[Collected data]

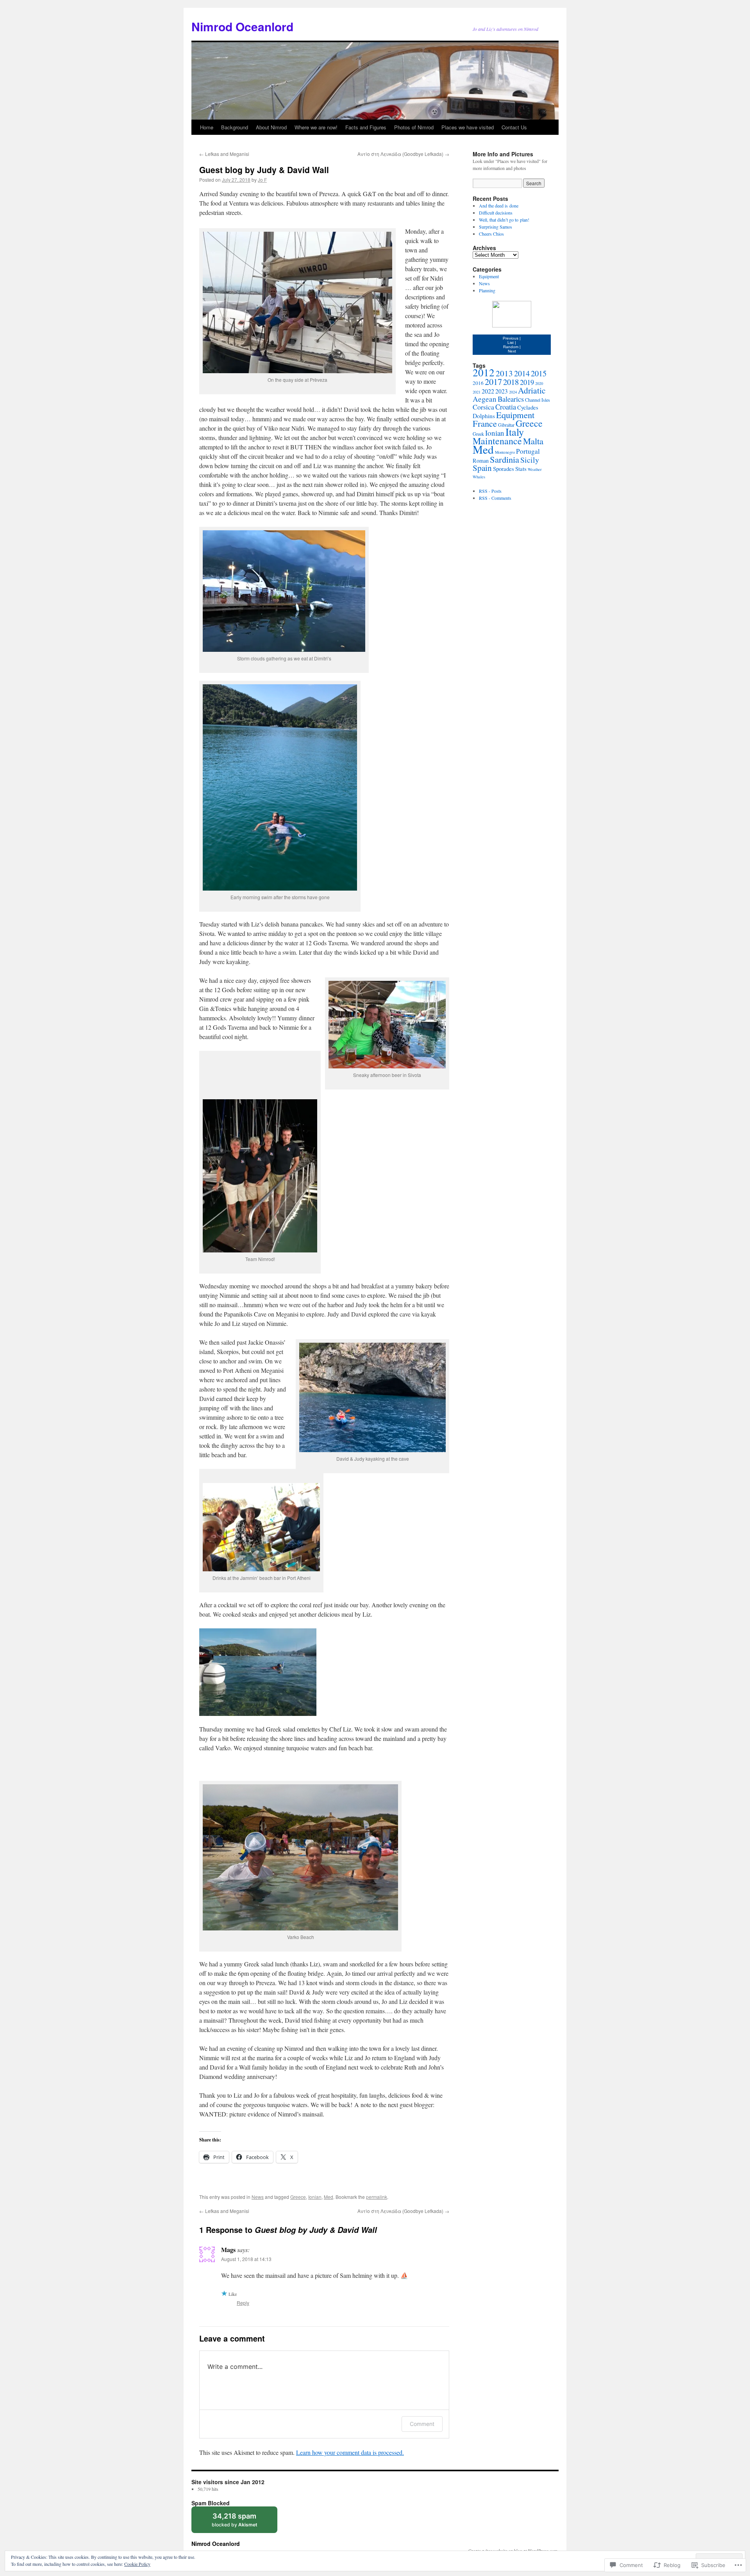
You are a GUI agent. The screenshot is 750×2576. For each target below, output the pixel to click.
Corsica (483, 406)
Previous (510, 338)
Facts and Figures (365, 127)
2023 (501, 391)
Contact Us (514, 127)
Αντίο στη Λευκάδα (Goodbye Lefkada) (403, 153)
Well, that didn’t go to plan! (504, 219)
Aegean (484, 399)
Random (510, 347)
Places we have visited (467, 127)
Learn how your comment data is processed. (350, 2452)
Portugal (528, 451)
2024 (513, 392)
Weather (535, 469)
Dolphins (484, 416)
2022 (488, 391)
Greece (298, 2196)
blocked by (242, 2522)
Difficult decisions (495, 212)
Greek (478, 434)
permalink (376, 2196)
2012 (484, 372)
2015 (538, 373)
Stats (521, 468)
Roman (481, 460)
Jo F (262, 179)
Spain (482, 467)
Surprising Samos (495, 227)
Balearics (511, 399)
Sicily (529, 459)
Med (328, 2196)
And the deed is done (498, 205)
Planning (487, 290)
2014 (522, 373)
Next (512, 351)
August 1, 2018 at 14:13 (246, 2259)
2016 (478, 382)
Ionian (314, 2196)
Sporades (503, 468)
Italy (514, 431)
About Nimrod (271, 127)
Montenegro (505, 452)
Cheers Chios (491, 234)
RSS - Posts (490, 491)
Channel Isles (537, 400)
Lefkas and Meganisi (224, 153)
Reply (243, 2302)
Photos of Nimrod (414, 127)
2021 (476, 392)
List (510, 342)
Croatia (505, 406)
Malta (533, 441)
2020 (539, 383)
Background (234, 127)
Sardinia (504, 459)
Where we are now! (316, 127)
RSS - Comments (495, 498)
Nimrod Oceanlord (242, 26)
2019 (527, 382)
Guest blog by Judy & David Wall (264, 169)
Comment (422, 2423)
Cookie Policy (137, 2564)
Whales (479, 476)
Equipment (489, 276)
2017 (493, 381)
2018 (511, 381)
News (258, 2196)
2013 (504, 373)
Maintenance (497, 441)
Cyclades (527, 407)
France (485, 423)
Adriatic (532, 390)
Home (206, 127)
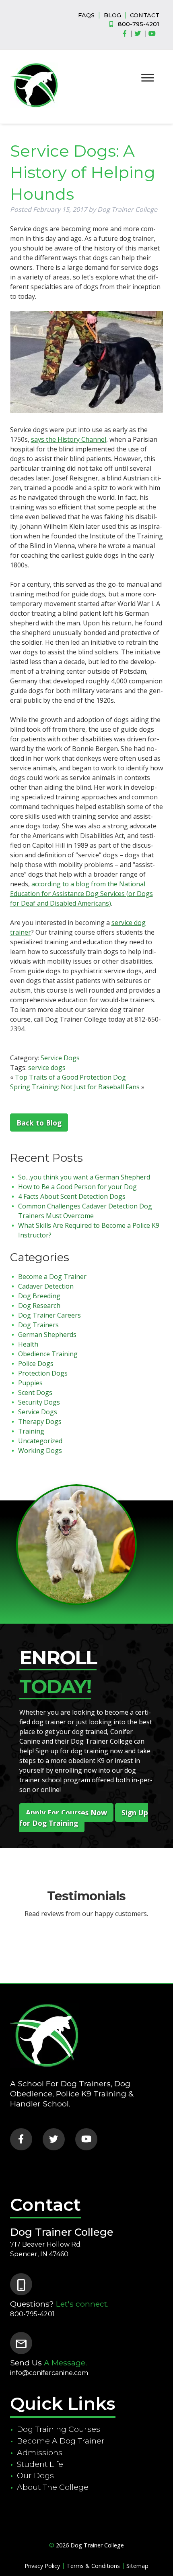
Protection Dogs (43, 1373)
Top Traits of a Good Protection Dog (70, 1077)
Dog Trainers (38, 1324)
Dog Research (39, 1305)
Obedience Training (48, 1353)
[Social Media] (127, 34)
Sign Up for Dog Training (83, 1818)
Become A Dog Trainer (61, 2441)
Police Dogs (36, 1363)
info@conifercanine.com (49, 2373)
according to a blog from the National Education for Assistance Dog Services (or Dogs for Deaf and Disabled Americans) (81, 893)
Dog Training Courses (58, 2429)
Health (28, 1344)
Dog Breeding (39, 1295)
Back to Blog (39, 1123)
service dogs (47, 1067)
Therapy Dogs (40, 1421)
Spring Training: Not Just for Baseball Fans (75, 1086)
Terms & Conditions (93, 2566)
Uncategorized (40, 1440)
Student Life (40, 2464)
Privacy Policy (42, 2566)
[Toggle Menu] (147, 77)
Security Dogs (39, 1402)
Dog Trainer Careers (49, 1315)
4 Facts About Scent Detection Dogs (72, 1196)
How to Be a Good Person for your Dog (77, 1186)
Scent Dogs (35, 1392)
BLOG (112, 15)
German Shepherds (47, 1334)
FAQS (86, 15)
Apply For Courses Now (66, 1812)
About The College (53, 2487)
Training (31, 1431)
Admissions (39, 2452)
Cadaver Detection (46, 1286)
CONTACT (144, 15)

Goal of the exercise:
The lines in the records above that include the word "About" must be copied out.

Output:
About Nimrod (271, 127)
4 Facts About Scent Detection Dogs (72, 1196)
About The College (53, 2487)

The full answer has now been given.